Board announced for International Koala Centre of Excellence
South Australia’s International Koala Centre of Excellence (IKCE) has reached a key milestone with the appointment of an inaugural Board of Directors who will serve for the next three years.
The IKCE was launched in 2018 to raise funds to support research into koala management and conservation, supporting the work of scientists at universities, in government and private organisations.
The IKCE Board will be led by entrepreneur and environmentalist Ian Drummond who has a background in education and current business interests in tourism in the Northern Territory and South Australia.
Mr Drummond brings skills and experience in strategic business development, governance, communication and stakeholder development, innovation and investment as well as establishing and leading start up organisations.
He will supported in his role by Professor Kristofer Helgen who will serve as deputy chair. Professor Helgen is a professor of biological sciences and deputy director of applied conservation at the University of Adelaide.
He is a renowned Harvard University educated academic, who has worked in more than 50 countries, including 11 years at the Smithsonian’s National Museum of Natural History in Washington DC.
Professor Helgen is an international public communicator and brings his animal knowledge, extensive zoology, scientific research skills and experience to the IKCE Board.
The other inaugural Board members are Brian Cunningham, Kristina Roberts, Yvonne Sneddon, and Sandy Carruthers, with the latter two also serving on the IKCE Advisory Board.

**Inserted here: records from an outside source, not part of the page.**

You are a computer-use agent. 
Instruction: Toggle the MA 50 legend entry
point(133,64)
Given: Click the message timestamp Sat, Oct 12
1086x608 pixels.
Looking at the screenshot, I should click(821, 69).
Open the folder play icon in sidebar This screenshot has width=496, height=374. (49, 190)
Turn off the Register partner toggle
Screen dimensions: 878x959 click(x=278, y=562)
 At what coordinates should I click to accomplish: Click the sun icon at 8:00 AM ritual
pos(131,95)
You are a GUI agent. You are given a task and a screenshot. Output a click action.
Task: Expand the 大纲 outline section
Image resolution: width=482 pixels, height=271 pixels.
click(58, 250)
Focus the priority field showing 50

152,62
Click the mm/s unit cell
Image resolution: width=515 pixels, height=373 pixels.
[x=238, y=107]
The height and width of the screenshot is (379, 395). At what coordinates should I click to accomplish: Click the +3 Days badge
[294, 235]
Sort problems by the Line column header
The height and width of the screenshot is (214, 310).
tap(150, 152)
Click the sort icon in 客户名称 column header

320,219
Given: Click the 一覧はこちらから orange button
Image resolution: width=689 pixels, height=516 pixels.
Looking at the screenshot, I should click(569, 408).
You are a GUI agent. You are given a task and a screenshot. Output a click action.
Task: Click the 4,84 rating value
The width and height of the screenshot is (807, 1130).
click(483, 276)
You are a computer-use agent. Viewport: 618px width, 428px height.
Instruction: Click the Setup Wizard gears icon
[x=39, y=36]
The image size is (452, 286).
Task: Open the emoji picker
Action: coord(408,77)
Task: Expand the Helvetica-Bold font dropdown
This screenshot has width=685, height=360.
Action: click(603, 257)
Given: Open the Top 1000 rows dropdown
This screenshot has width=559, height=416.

The South Australian Government has a Memorandum of Understanding with Longleat Safari Park in the UK, which late last year received koalas from Cleland Wildlife Park, and wombats from South Australia.
Longleat custodian Lord Weymouth is IKCE’s international patron and will work with South Australia to highlight the importance of koala conservation.
While koala populations in the Adelaide Mt Lofty Ranges are strong, koalas in some parts of Australia are listed as vulnerable to extinction. The IKCE will play an important role in fostering partnerships with scientists to support koala research.